The formula to calculate the buy/sell fees is:
Buy/Sell Fees = LP APR Fees + YEL Burn Fees + Partner Fees + Admin Fees
Key Notes:
Buy/Sell fees include only LP APR, YEL Burn, Partner and Admin Fees, excluding CBR Burn Fees.
Example:
Scenario:
A user swaps 100,000 lYEL for lUSDC;
Exchange Rate: 1 lYEL = 0.03 lUSDC.
Liquidity is deep enough and 0% of DEX fees are taken.
Buy/Sell Fees:
LP APR Fees: 0.45%
YEL Burn Fees: 0.025%
Partner Fees: 0%
Admin Fees: 0.025%
Step 1: Calculate Total Fees
Total Buy/Sell Fees = 0.45% + 0.025% + 0% + 0.025% = 0.5%
Step 2: Calculate Net Amount After Fees
Net lYEL After Fees = 100,000 lYEL × (100% - 0.5%) Net lYEL After Fees = 100,000 × 0.995 = 99,500 lYEL
Step 3: Calculate Swap Sum
lUSDC to Receive = Net lYEL After Fees * Exchange Rate
lUSDC to Receive = 99,500 lYEL * 0.03 = 2,985 lUSDC
APRs
There are 2 types of APRs in the Potions: Holder APR for users who created a derivative assets (e.g.

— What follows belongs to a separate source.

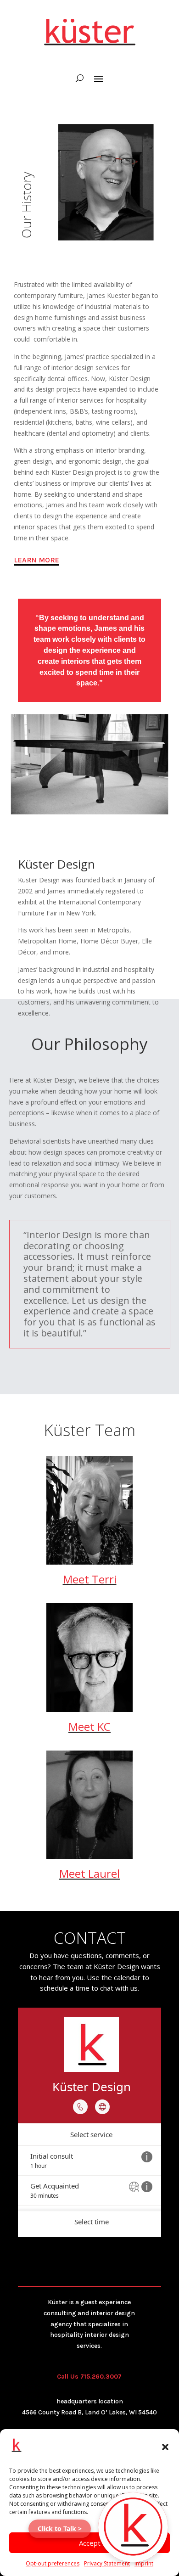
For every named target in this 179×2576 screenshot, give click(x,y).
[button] (165, 2447)
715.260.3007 (101, 2376)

YEL -> lYEL) and LP APR for users who provided parallel liquidity (e.g. provided lYEL and USDC to lYEL/USDC Liquidity Pool and received slYEL).
Holder APR
Holder APR is generated passively through changes in the Backing Ratio of the Potion over time. As derivative tokens (e.g., lYEL) are burned during wrap and unwrap actions, the total supply of derivative assets decreases. This increases the Backing Ratio, meaning each derivative token represents a larger share of the original asset (e.g., YEL).
Therefore, by simply holding a derivative asset (e.g., lYEL), users earn APR without active management. Upon exit after reasonable time, users redeem a higher ratio of original assets compared to when they entered.
LP APR
LP APR is generated from multiple sources to incentivize users to provide parallel liquidity within the Potions ecosystem. Liquidity providers (e.g. holders of slYEL) benefit from the following streams:
DEX LP APR: APR derived from trading fees collected by DEXs where the liquidity pair resides;
Wrap LP APR Fees: Fees collected during wrap and unwrap actions are partially redistributed to liquidity providers. These actions generate constant inflows into the liquidity pool, further enhancing LP rewards;
Buy/Sell Fees on Swap Router: Trading fees applied to buy or sell transactions within the parallel liquidity pool. These fees is distributed to liquidity providers.